--- Begin Given entries ---
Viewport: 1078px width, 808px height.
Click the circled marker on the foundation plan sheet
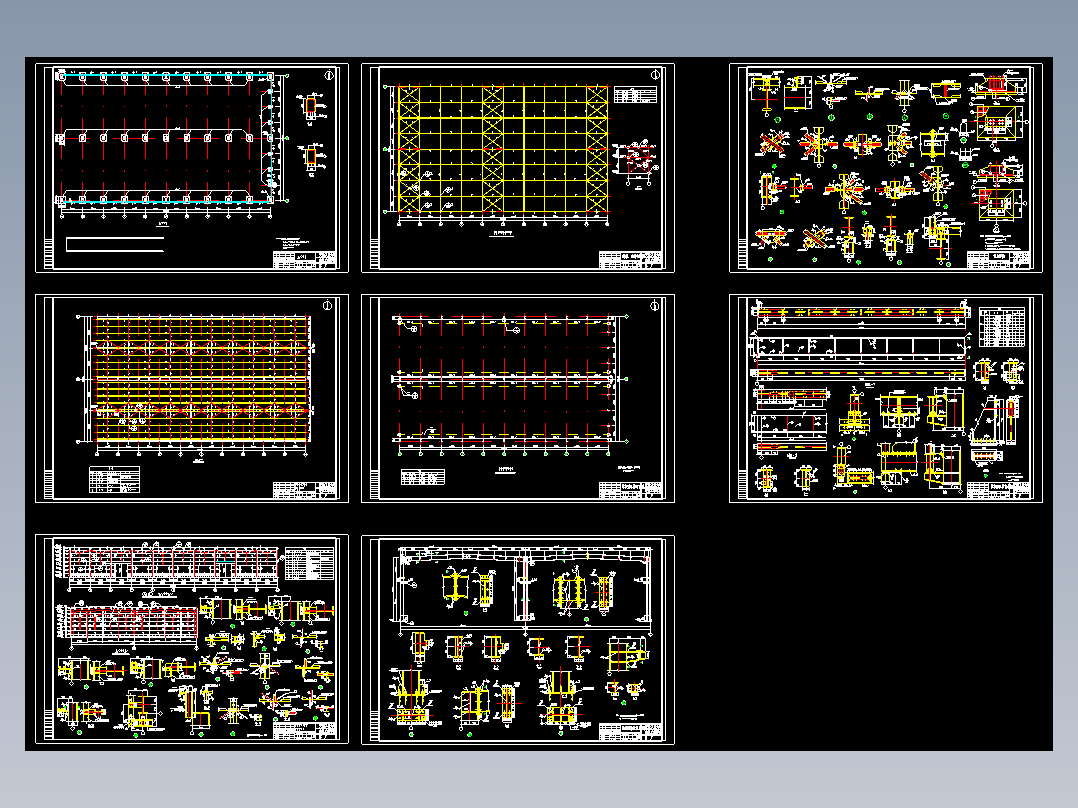coord(329,76)
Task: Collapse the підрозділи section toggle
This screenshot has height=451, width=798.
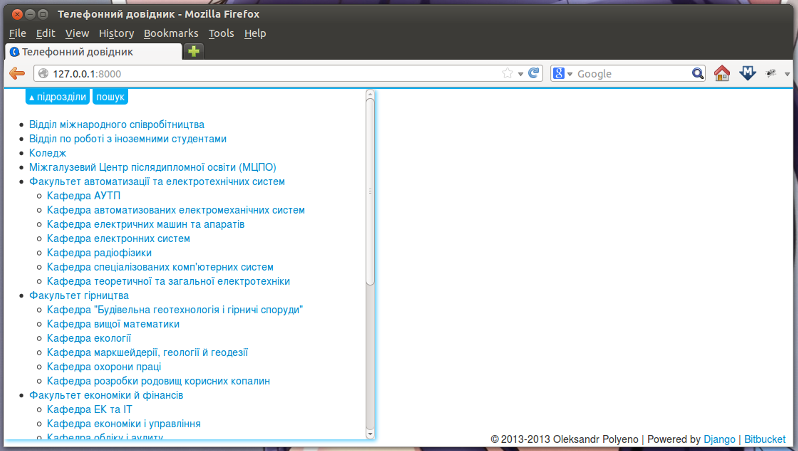Action: point(58,97)
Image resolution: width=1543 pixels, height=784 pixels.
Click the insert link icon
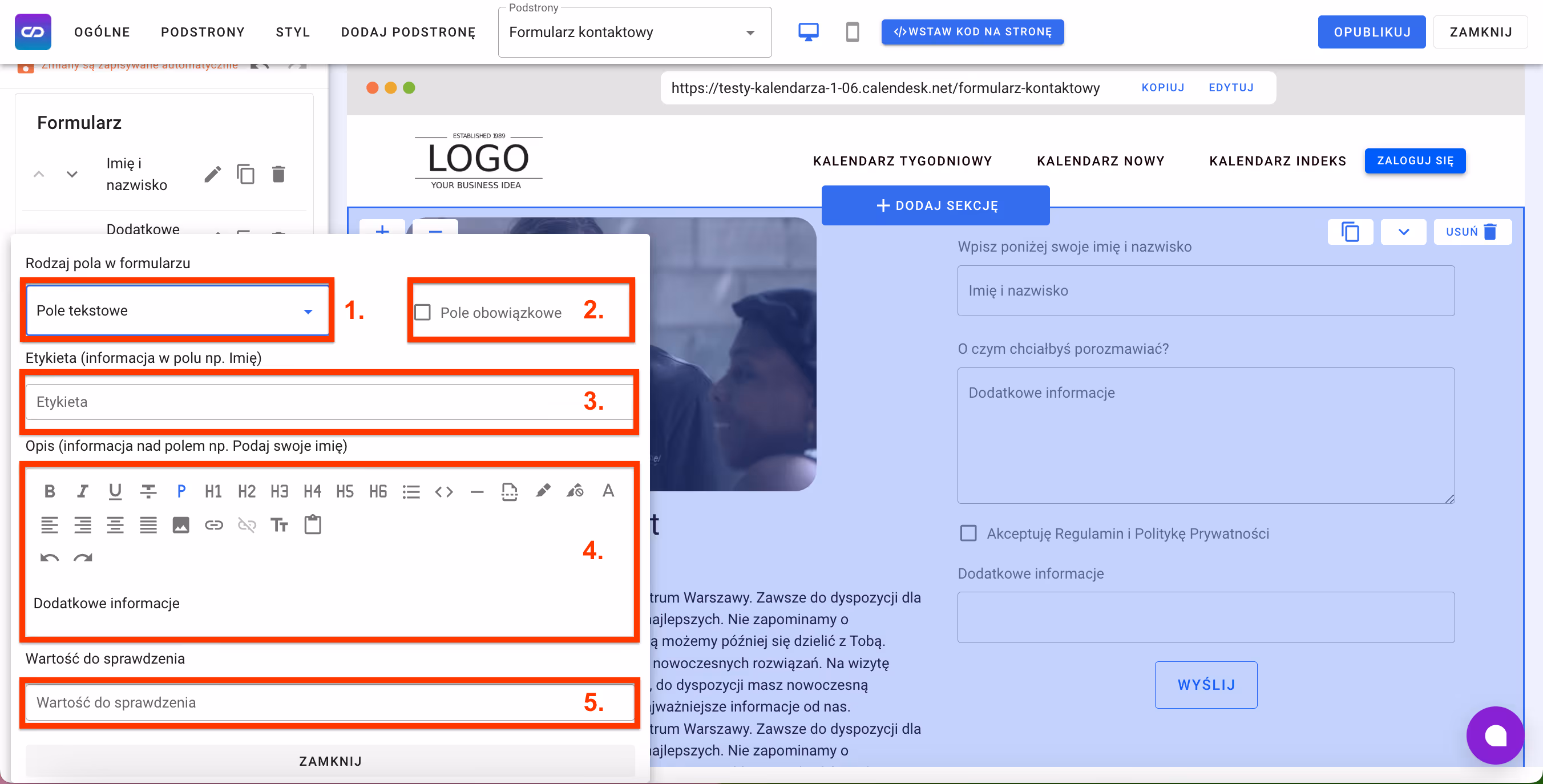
--- End Given entries ---
— The request —
Can you output the entire listing above word for word, leaving out the pictures?

— Task solution —
Viewport: 1078px width, 808px height.
Click the circled marker on the foundation plan sheet
coord(329,76)
Task: Collapse the підрозділи section toggle
This screenshot has height=451, width=798.
Action: point(58,97)
Image resolution: width=1543 pixels, height=784 pixels.
Click the insert link icon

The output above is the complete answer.